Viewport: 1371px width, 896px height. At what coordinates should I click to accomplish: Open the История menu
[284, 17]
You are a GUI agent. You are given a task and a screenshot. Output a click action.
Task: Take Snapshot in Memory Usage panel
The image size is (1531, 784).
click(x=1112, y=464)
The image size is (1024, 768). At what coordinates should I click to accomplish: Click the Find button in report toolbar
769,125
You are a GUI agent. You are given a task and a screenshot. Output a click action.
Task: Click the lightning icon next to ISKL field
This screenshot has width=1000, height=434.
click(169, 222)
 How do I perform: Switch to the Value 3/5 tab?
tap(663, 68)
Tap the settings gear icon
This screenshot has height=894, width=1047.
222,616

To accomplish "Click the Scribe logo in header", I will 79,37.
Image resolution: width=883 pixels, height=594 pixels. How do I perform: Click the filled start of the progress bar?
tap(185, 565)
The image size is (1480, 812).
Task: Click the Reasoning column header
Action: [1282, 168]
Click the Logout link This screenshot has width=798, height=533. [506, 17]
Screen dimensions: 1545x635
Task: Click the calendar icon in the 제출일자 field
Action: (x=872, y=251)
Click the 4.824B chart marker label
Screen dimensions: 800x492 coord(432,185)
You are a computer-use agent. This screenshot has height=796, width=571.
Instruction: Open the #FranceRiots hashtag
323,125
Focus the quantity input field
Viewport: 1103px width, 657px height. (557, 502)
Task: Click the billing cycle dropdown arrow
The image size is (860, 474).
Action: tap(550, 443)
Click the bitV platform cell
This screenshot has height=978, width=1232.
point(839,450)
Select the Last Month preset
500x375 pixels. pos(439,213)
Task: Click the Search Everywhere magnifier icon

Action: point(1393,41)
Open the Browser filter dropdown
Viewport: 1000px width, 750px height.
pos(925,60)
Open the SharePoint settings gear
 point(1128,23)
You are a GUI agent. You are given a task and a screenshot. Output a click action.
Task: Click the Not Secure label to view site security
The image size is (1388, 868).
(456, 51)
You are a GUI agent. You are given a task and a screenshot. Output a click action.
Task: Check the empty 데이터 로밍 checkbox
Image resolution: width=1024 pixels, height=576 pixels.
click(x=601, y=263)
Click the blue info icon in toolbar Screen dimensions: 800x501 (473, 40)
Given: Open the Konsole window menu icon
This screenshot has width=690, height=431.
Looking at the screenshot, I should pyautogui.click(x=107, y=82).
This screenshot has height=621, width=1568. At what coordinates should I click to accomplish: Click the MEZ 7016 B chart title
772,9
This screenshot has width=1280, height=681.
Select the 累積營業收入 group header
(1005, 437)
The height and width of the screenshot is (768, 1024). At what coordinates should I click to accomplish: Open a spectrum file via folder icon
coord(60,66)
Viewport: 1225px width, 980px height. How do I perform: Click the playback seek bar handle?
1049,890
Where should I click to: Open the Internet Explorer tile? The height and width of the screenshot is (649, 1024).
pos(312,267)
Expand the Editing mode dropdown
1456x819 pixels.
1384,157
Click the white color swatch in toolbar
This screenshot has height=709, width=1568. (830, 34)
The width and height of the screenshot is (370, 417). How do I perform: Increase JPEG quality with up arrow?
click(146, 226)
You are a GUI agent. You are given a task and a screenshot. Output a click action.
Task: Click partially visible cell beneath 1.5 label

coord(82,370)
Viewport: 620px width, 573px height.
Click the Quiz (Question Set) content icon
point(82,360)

EXERCISE GOAL
Please turn every line of the rows above into a Markdown table with the columns Number and Line, one table entry for each line, leaving out blank lines.

THE RESULT
| Number | Line |
|---|---|
| 1 | Viewport: 1371px width, 896px height. At what coordinates should I click to accomplish: Open the История menu |
| 2 | [284, 17] |
| 3 | You are a GUI agent. You are given a task and a screenshot. Output a click action. |
| 4 | Task: Take Snapshot in Memory Usage panel |
| 5 | The image size is (1531, 784). |
| 6 | click(x=1112, y=464) |
| 7 | The image size is (1024, 768). At what coordinates should I click to accomplish: Click the Find button in report toolbar |
| 8 | 769,125 |
| 9 | You are a GUI agent. You are given a task and a screenshot. Output a click action. |
| 10 | Task: Click the lightning icon next to ISKL field |
| 11 | This screenshot has width=1000, height=434. |
| 12 | click(169, 222) |
| 13 |  How do I perform: Switch to the Value 3/5 tab? |
| 14 | tap(663, 68) |
| 15 | Tap the settings gear icon |
| 16 | This screenshot has height=894, width=1047. |
| 17 | 222,616 |
| 18 | To accomplish "Click the Scribe logo in header", I will 79,37. |
| 19 | Image resolution: width=883 pixels, height=594 pixels. How do I perform: Click the filled start of the progress bar? |
| 20 | tap(185, 565) |
| 21 | The image size is (1480, 812). |
| 22 | Task: Click the Reasoning column header |
| 23 | Action: [1282, 168] |
| 24 | Click the Logout link This screenshot has width=798, height=533. [506, 17] |
| 25 | Screen dimensions: 1545x635 |
| 26 | Task: Click the calendar icon in the 제출일자 field |
| 27 | Action: (x=872, y=251) |
| 28 | Click the 4.824B chart marker label |
| 29 | Screen dimensions: 800x492 coord(432,185) |
| 30 | You are a computer-use agent. This screenshot has height=796, width=571. |
| 31 | Instruction: Open the #FranceRiots hashtag |
| 32 | 323,125 |
| 33 | Focus the quantity input field |
| 34 | Viewport: 1103px width, 657px height. (557, 502) |
| 35 | Task: Click the billing cycle dropdown arrow |
| 36 | The image size is (860, 474). |
| 37 | Action: tap(550, 443) |
| 38 | Click the bitV platform cell |
| 39 | This screenshot has height=978, width=1232. |
| 40 | point(839,450) |
| 41 | Select the Last Month preset |
| 42 | 500x375 pixels. pos(439,213) |
| 43 | Task: Click the Search Everywhere magnifier icon |
| 44 | Action: point(1393,41) |
| 45 | Open the Browser filter dropdown |
| 46 | Viewport: 1000px width, 750px height. |
| 47 | pos(925,60) |
| 48 | Open the SharePoint settings gear |
| 49 |  point(1128,23) |
| 50 | You are a GUI agent. You are given a task and a screenshot. Output a click action. |
| 51 | Task: Click the Not Secure label to view site security |
| 52 | The image size is (1388, 868). |
| 53 | (456, 51) |
| 54 | You are a GUI agent. You are given a task and a screenshot. Output a click action. |
| 55 | Task: Check the empty 데이터 로밍 checkbox |
| 56 | Image resolution: width=1024 pixels, height=576 pixels. |
| 57 | click(x=601, y=263) |
| 58 | Click the blue info icon in toolbar Screen dimensions: 800x501 (473, 40) |
| 59 | Given: Open the Konsole window menu icon |
| 60 | This screenshot has width=690, height=431. |
| 61 | Looking at the screenshot, I should pyautogui.click(x=107, y=82). |
| 62 | This screenshot has height=621, width=1568. At what coordinates should I click to accomplish: Click the MEZ 7016 B chart title |
| 63 | 772,9 |
| 64 | This screenshot has width=1280, height=681. |
| 65 | Select the 累積營業收入 group header |
| 66 | (1005, 437) |
| 67 | The height and width of the screenshot is (768, 1024). At what coordinates should I click to accomplish: Open a spectrum file via folder icon |
| 68 | coord(60,66) |
| 69 | Viewport: 1225px width, 980px height. How do I perform: Click the playback seek bar handle? |
| 70 | 1049,890 |
| 71 | Where should I click to: Open the Internet Explorer tile? The height and width of the screenshot is (649, 1024). |
| 72 | pos(312,267) |
| 73 | Expand the Editing mode dropdown |
| 74 | 1456x819 pixels. |
| 75 | 1384,157 |
| 76 | Click the white color swatch in toolbar |
| 77 | This screenshot has height=709, width=1568. (830, 34) |
| 78 | The width and height of the screenshot is (370, 417). How do I perform: Increase JPEG quality with up arrow? |
| 79 | click(146, 226) |
| 80 | You are a GUI agent. You are given a task and a screenshot. Output a click action. |
| 81 | Task: Click partially visible cell beneath 1.5 label |
| 82 | coord(82,370) |
| 83 | Viewport: 620px width, 573px height. |
| 84 | Click the Quiz (Question Set) content icon |
| 85 | point(82,360) |